» **What the task asks**: With pictures left out, copy exactly every line from the one containing "Task: Click the" through the end of the material.

» **Given entries**:
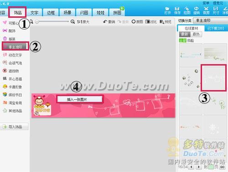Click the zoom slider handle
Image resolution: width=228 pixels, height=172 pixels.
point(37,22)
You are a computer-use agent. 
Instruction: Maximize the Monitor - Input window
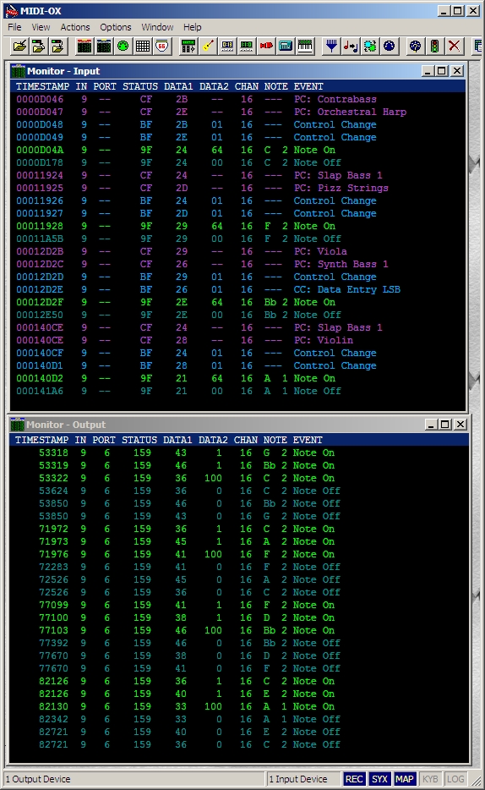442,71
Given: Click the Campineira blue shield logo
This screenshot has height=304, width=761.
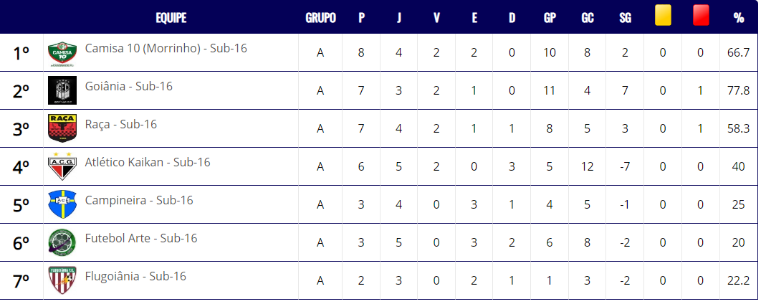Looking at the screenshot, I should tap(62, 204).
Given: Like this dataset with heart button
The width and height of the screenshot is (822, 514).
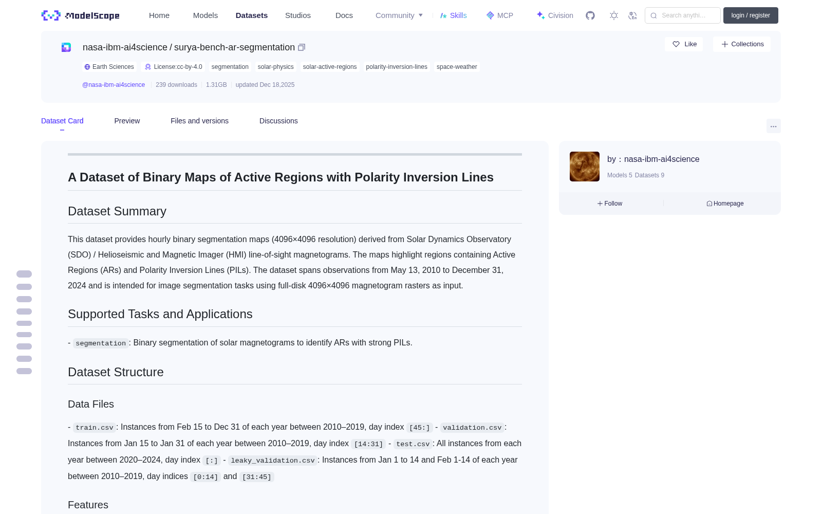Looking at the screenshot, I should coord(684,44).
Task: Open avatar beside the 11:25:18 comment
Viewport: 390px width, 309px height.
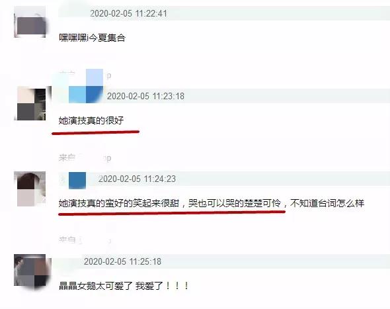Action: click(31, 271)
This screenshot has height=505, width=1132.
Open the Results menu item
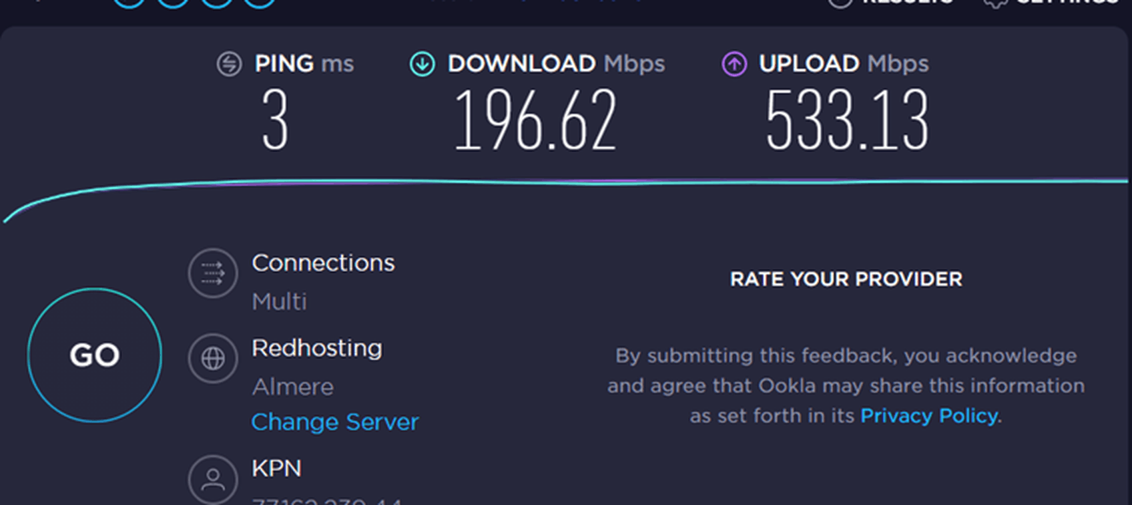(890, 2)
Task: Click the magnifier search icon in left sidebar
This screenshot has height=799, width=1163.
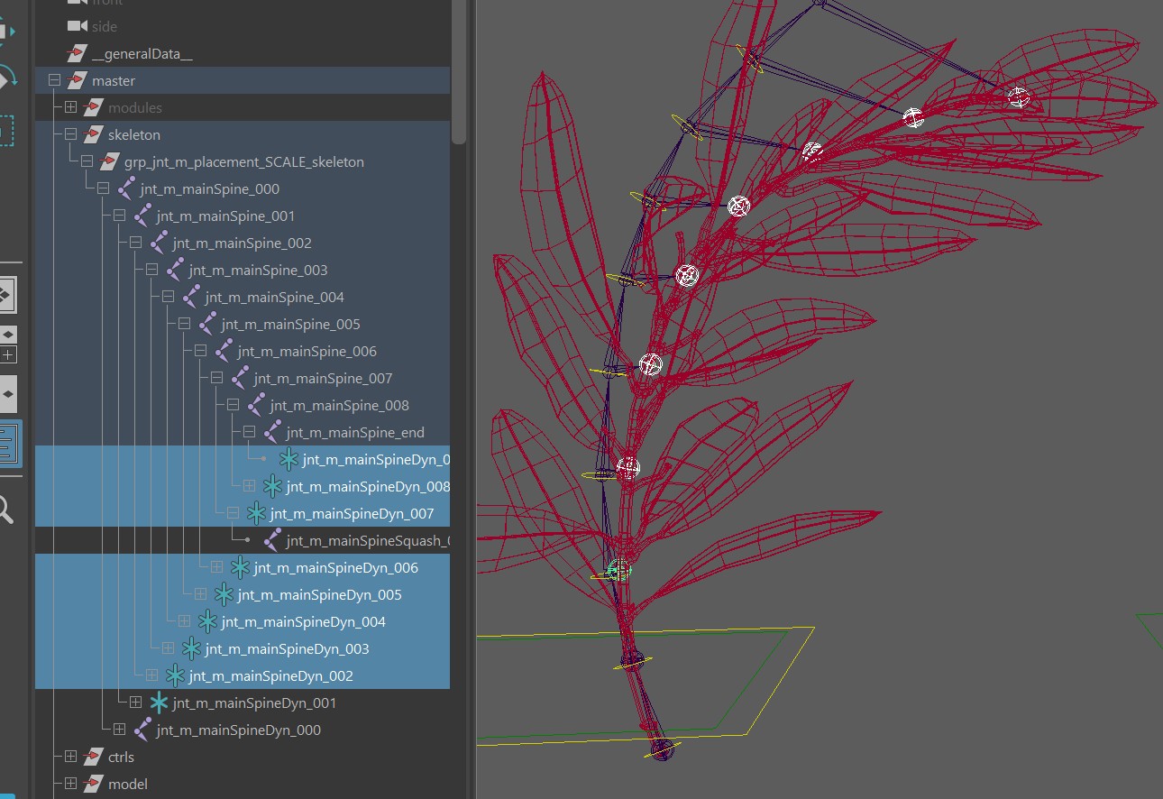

» **Response box**:
Task: Click the magnifier search icon in left sidebar
This screenshot has height=799, width=1163.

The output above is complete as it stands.